The Loring Heights neighborhood wants a unified voice as the city of Atlanta develops around it.
Ron Grunwald, with the neighborhood association, said residents are spending thousands to develop a master plan to protect their community’s interests as the city eyes the community’s industrial space and a path for its BeltLine project. The current corridor would take the BeltLine through the northern part of the neighborhood.
The master plan, if approved by the city, would serve as a guide for Loring Heights’ priorities and preferences.
As a neighborhood, Loring Heights shares interests with both West Midtown and south Buckhead. District 8 Atlanta City Councilwoman Yolanda Adrean represents the neighborhood and introduced the legislation for the master plan. The neighborhood is zoned for E. Rivers Elementary but it’s also influenced by the development of Atlantic Station in West Midtown.
Its status as a Buckhead neighborhood isn’t firm in the eyes of some residents.
When Loring Heights joined the Buckhead Council of Neighborhoods in 2011, some members objected.
“I always say we’re at the butt-end of Buckhead,” Grunwald joked. “Nobody wants us.”
Jim King, chairman of the BCN, said he has encouraged council to include neighborhoods that share space with other communities. He noted the north side neighborhoods represented on BCN, such as Mount Paran and Chastain Park share borders with the City of Sandy Springs.
“I encourage our board to be more inclusive than exclusive,” King said. “That way, I feel like we’re more represented.”
Grunwald said the neighborhood association paid $37,000 for the plan, using money it received from a settlement with the Atlantic Station development. The neighborhood received the settlement because Atlantic Station couldn’t make a proposed pedestrian bridge connecting to the neighborhood compliant with the Americans with Disabilities Act.
Loring Heights’ consultant Caleb Racicot, a senior principal with planning firm Tunnell-Spangler-Walsh and Associates, said the master plan will give the neighborhood some control over its future.

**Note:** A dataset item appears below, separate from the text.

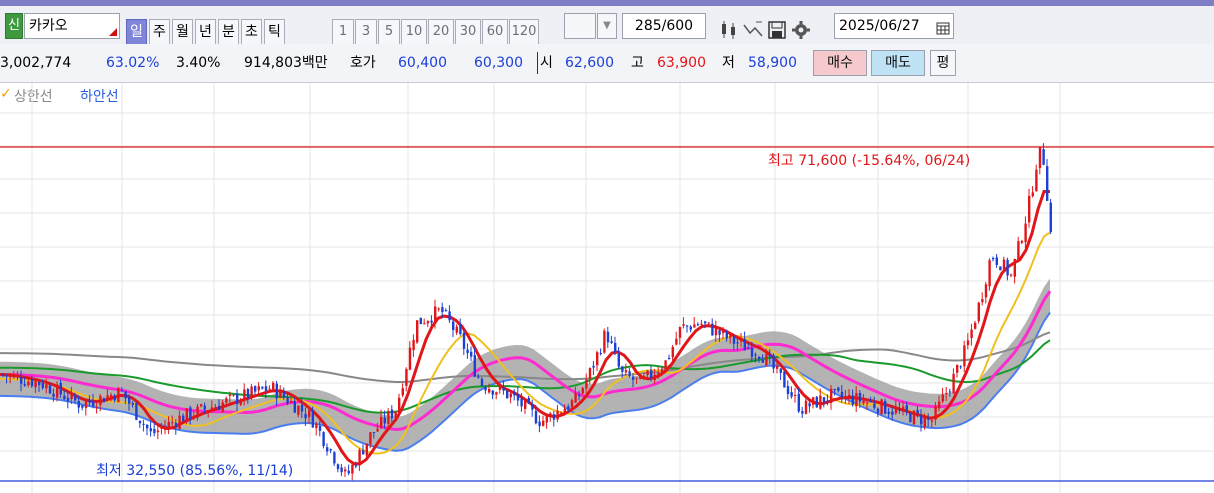 The image size is (1214, 493). Describe the element at coordinates (366, 32) in the screenshot. I see `minute-tab-1: 3` at that location.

“It defines what the neighborhood’s aspirations are for growth and redevelopment,” Racicot said. “As you know, with the BeltLine coming and with the invariable rezoning pressure and the ensuing negotiations that happen, this will … make the process easier for developers and gives the neighborhood more of a legal basis to turn down rezoning.”
Racicot and Grunwald said the plan also will establish priorities for the neighborhood, giving residents more of a say in how Atlanta spends money on capital projects, such as road improvements.
While the master plan doesn’t directly impact Buckhead, Grunwald said everything in Atlanta is interconnected. One of the neighborhood’s goals is to implement traffic calming measures and a streetscape on Deering Road, which is in walking distance of south Buckhead neighborhoods.
“Every small piece fits together somehow,” Grunwald said. “You don’t live in a vacuum.”